Après l’exécution d’une coupe, il reste en forêt des parties d’arbres non valorisables telles que les souches, billes de pied atteintes de pourriture du tronc, branches, cimes ou écorce. Pour des raisons à la fois économiques et écologiques, le service forestier laisse la plupart du temps ces résidus sur place. La nature les décompose et ils sont ainsi recyclés dans la chaîne trophique.

Mais il est parfois nécessaire, après une intervention sylvicole ou une exploitation forcée, d’amasser, d’évacuer, de brûler ou de déchiqueter le bois non commercialisable ou attaqué par des champignons et des insectes indésirables. De tels résidus de bois sont des rémanents: leur évacuation s’appelle le nettoiement du parterre de coupe.

Il est encore trop fréquent qu’un nettoiement du parterre de coupe soit réalisé par pure habitude ou pour l’esthétique parce que le bois laissé au sol est parfois synonyme de désordre et de gaspillage. Vouloir transformer l’intégralité des rémanents en bois de feu est généralement une opération beaucoup trop coûteuse, sans compter qu’elle prive ainsi la forêt de bois mort, élément important au point de vue écologique.
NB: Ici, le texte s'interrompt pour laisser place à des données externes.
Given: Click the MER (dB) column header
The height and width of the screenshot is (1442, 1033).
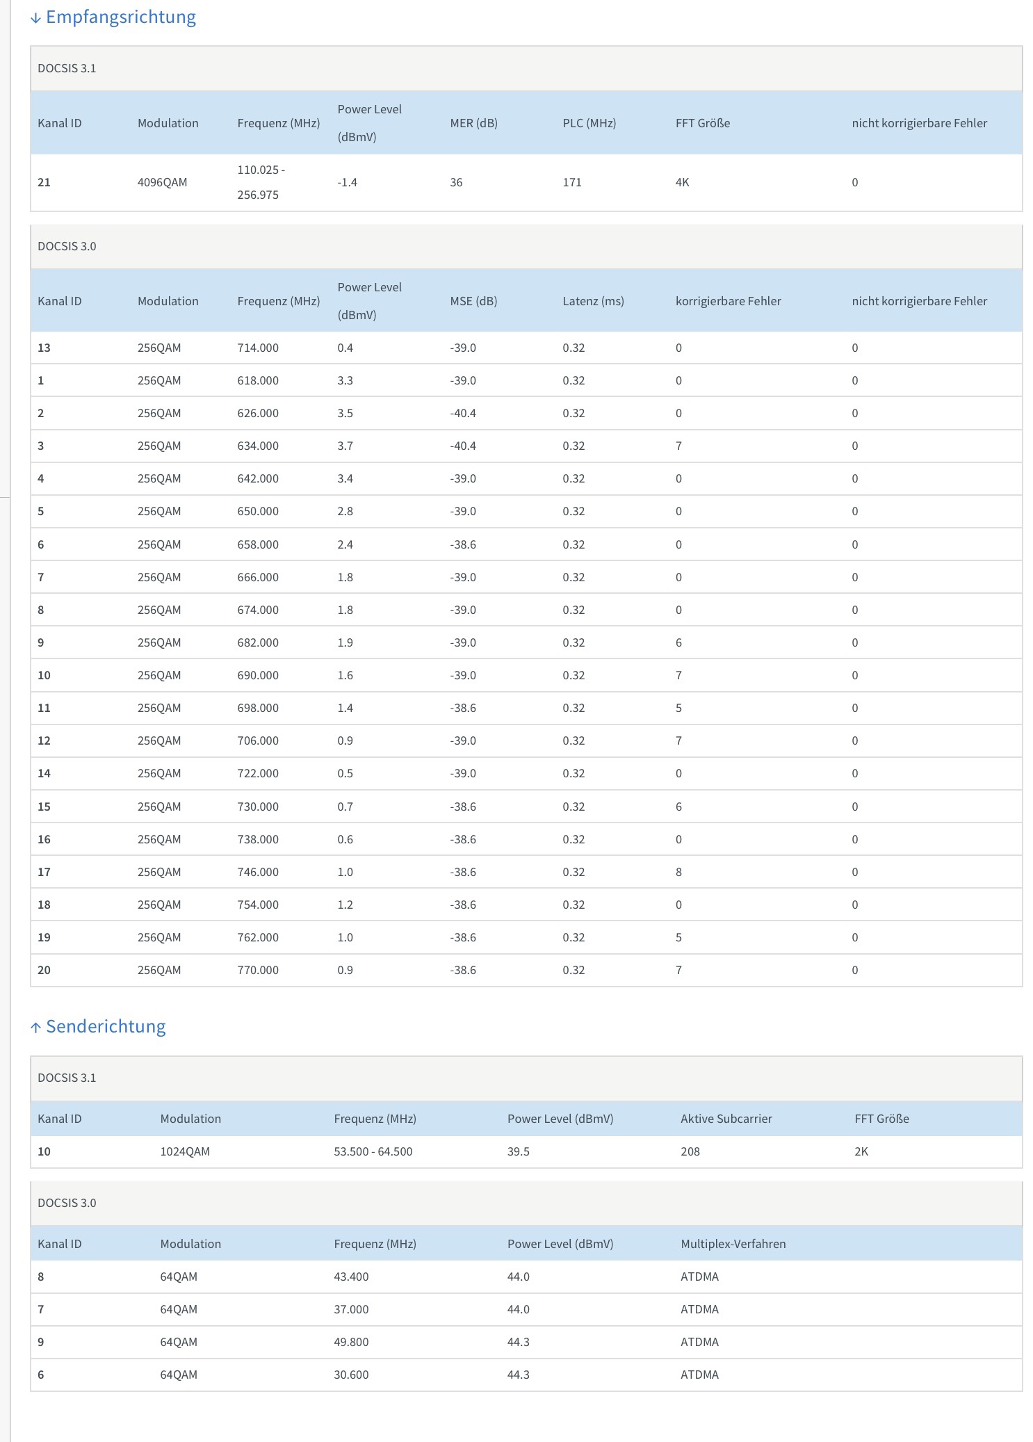Looking at the screenshot, I should [x=473, y=123].
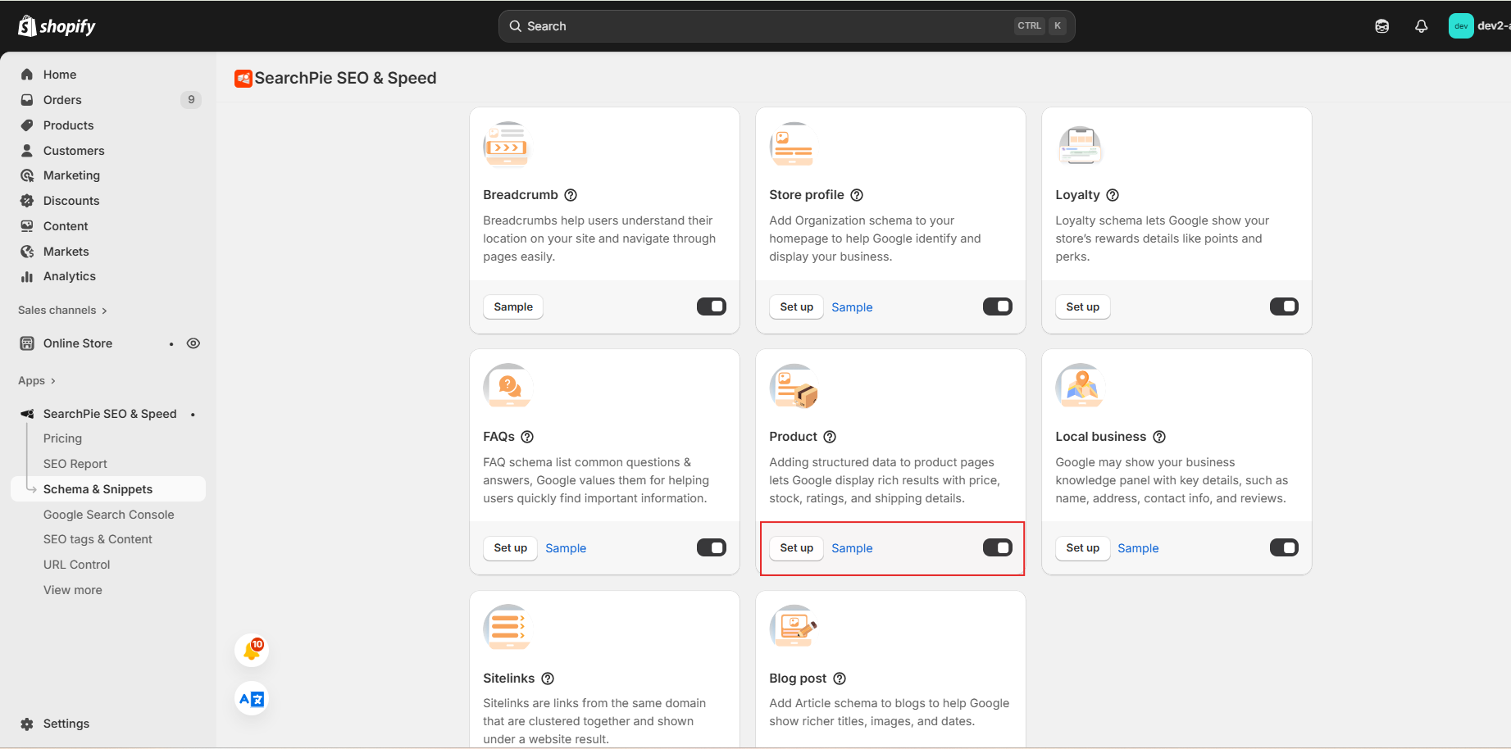Expand the Apps section chevron
Viewport: 1511px width, 749px height.
point(53,381)

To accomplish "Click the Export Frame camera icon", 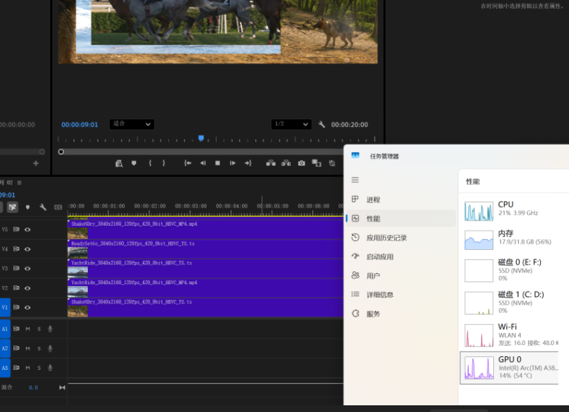I will click(x=301, y=163).
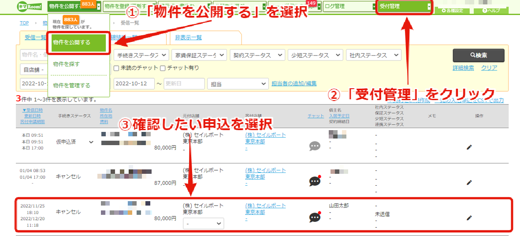
Task: Click pencil edit icon in 87,000円 row
Action: (x=469, y=182)
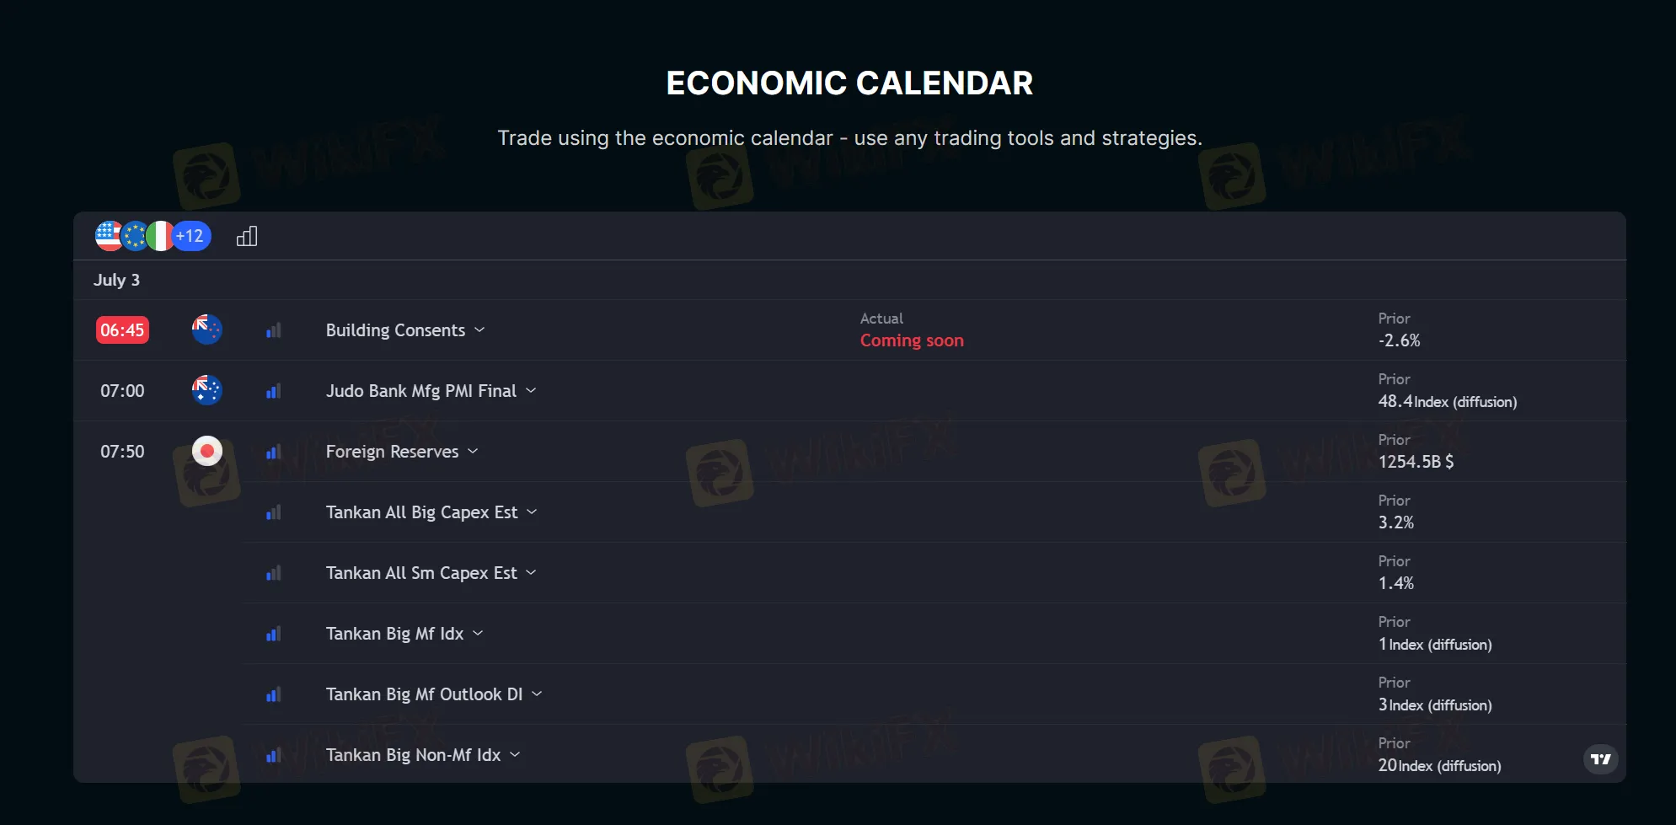Image resolution: width=1676 pixels, height=825 pixels.
Task: Select the July 3 date header
Action: point(117,280)
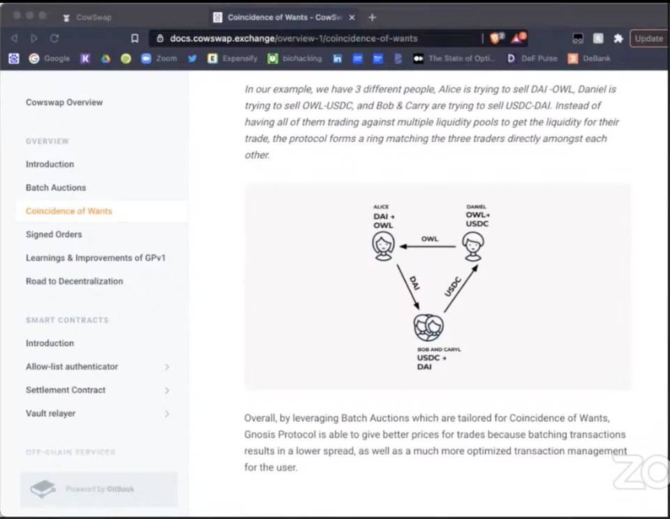Open the DeBank bookmark
This screenshot has width=670, height=519.
pyautogui.click(x=590, y=59)
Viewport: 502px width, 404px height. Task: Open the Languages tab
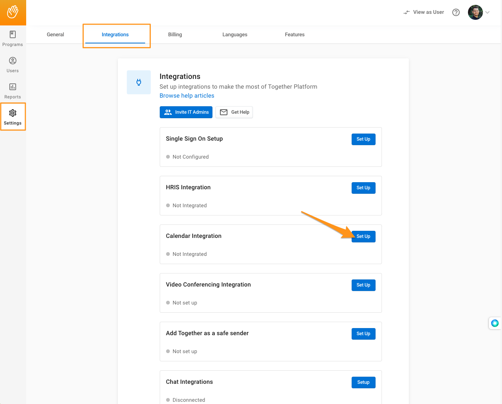(235, 34)
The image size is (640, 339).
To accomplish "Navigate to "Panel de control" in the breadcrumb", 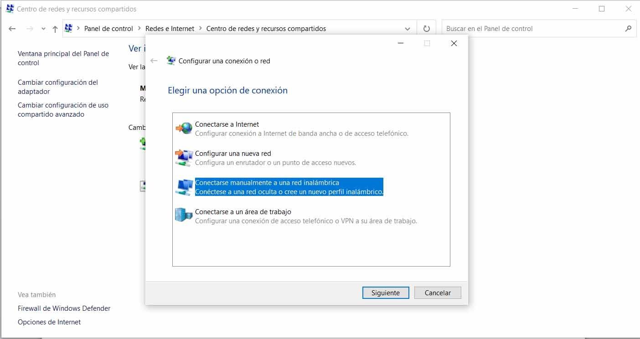I will click(x=108, y=28).
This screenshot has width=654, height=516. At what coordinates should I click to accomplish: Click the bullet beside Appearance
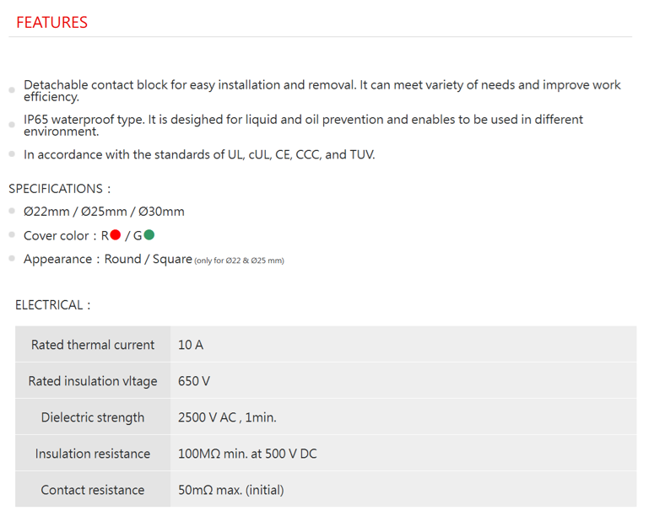tap(12, 259)
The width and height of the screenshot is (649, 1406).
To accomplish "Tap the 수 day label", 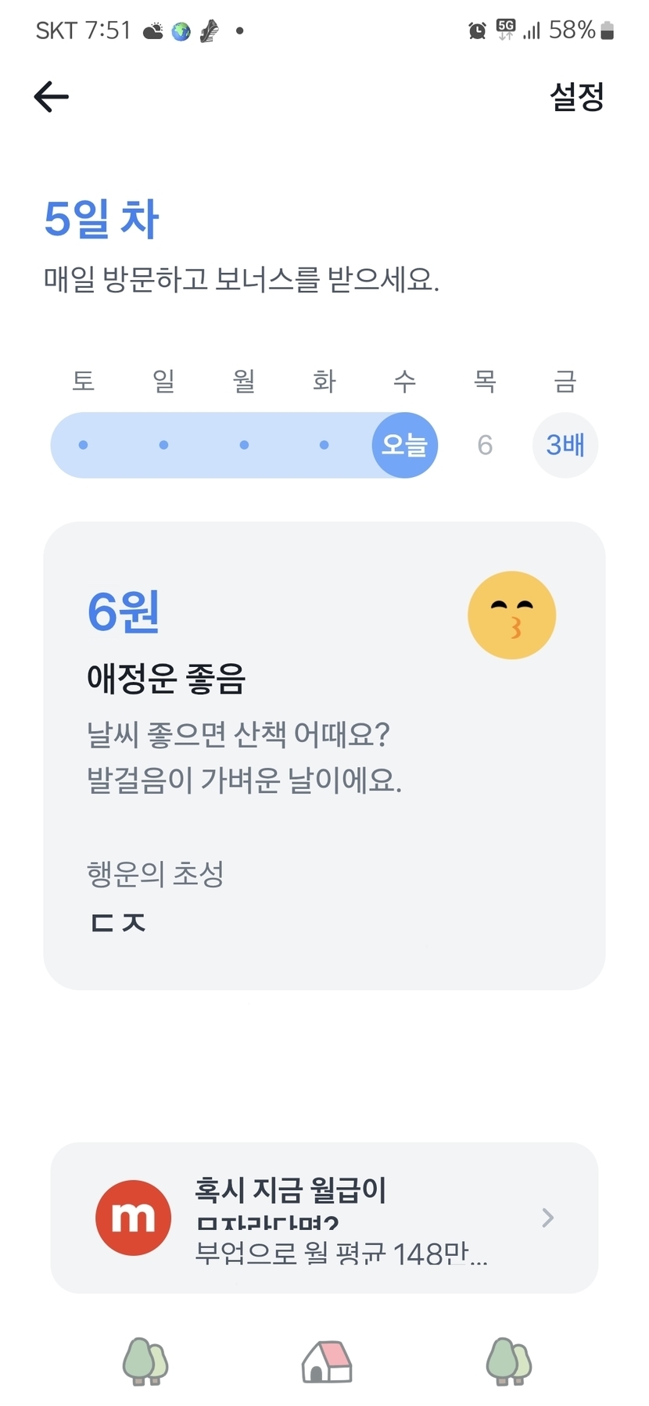I will (x=404, y=381).
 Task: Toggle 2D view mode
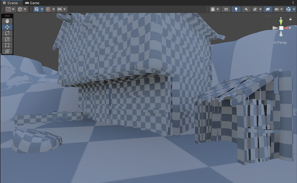226,9
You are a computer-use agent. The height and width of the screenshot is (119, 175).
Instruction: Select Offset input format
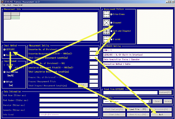tap(4, 81)
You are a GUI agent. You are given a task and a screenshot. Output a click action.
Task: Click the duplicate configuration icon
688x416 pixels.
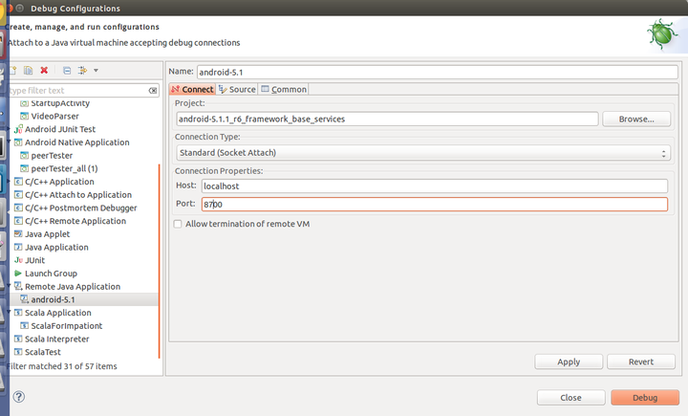click(29, 71)
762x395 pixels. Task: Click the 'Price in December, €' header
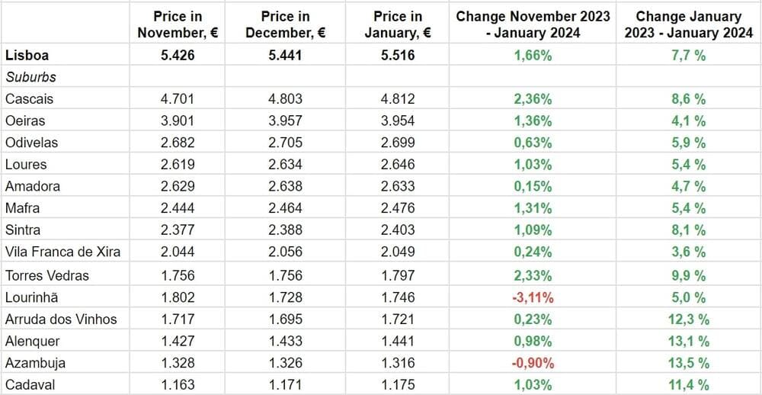(286, 24)
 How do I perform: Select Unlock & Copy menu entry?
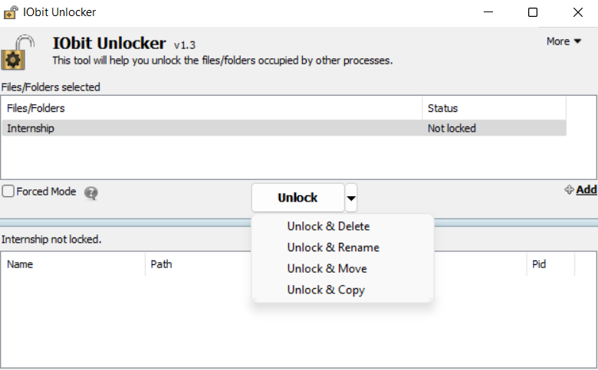(x=326, y=290)
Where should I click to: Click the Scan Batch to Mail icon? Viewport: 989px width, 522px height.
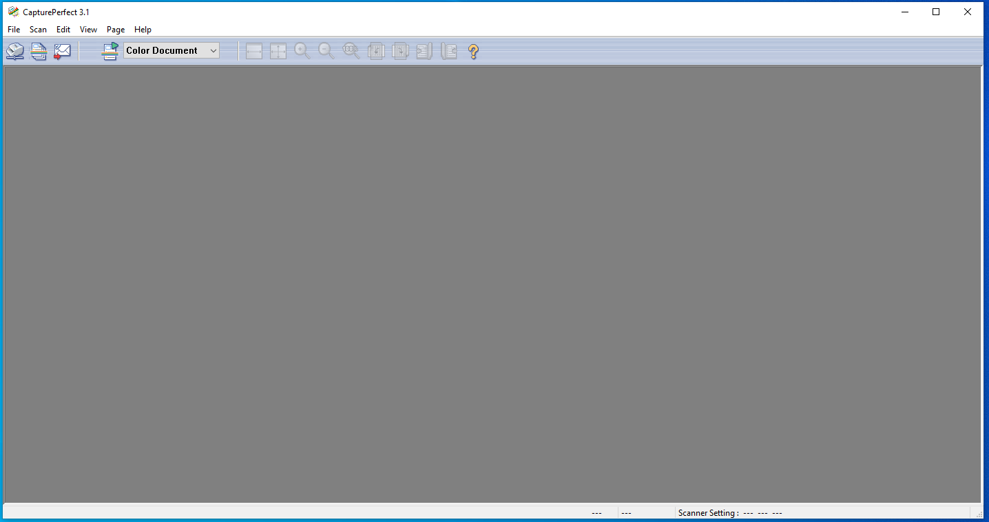click(63, 51)
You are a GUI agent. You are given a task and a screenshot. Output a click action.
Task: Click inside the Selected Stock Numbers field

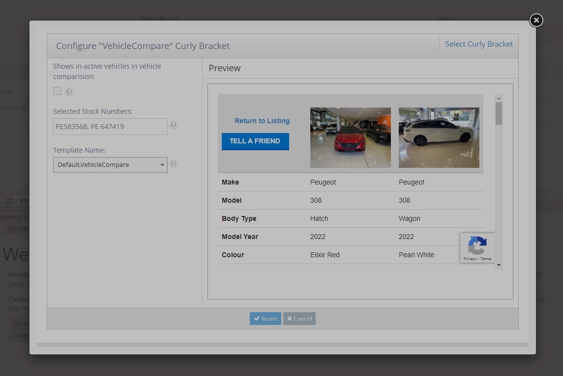tap(110, 126)
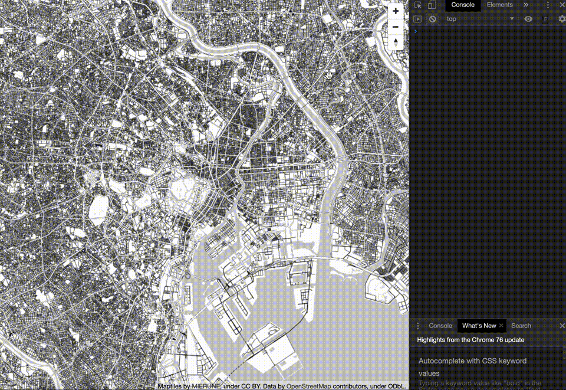Activate the inspect element picker
Screen dimensions: 566x390
click(418, 5)
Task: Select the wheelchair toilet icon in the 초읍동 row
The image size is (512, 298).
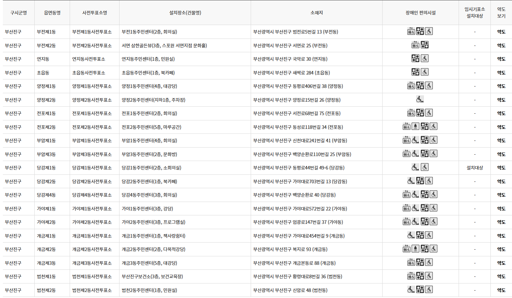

Pour la santé de la forêt aussi, un nettoiement n’est souvent pas nécessaire, il est même parfois contre-productif. D’où l’importance de renoncer à nettoyer les parterres de coupe si aucune raison valable ne s’impose.

Après l’exécution des coupes ordinaires, les rémanents ne devraient pas être brûlés. Une telle mesure est inadéquate, tant au point de vue écologique et financier qu’en raison de la protection de l’air. La Notice comprend un aide-mémoire, outil de décision pour des cas individuels. En tout état de cause, qu’il s’agisse de nettoiement ou de brûlage, le principe reste le même: le moins possible et pas plus qu’il ne faut.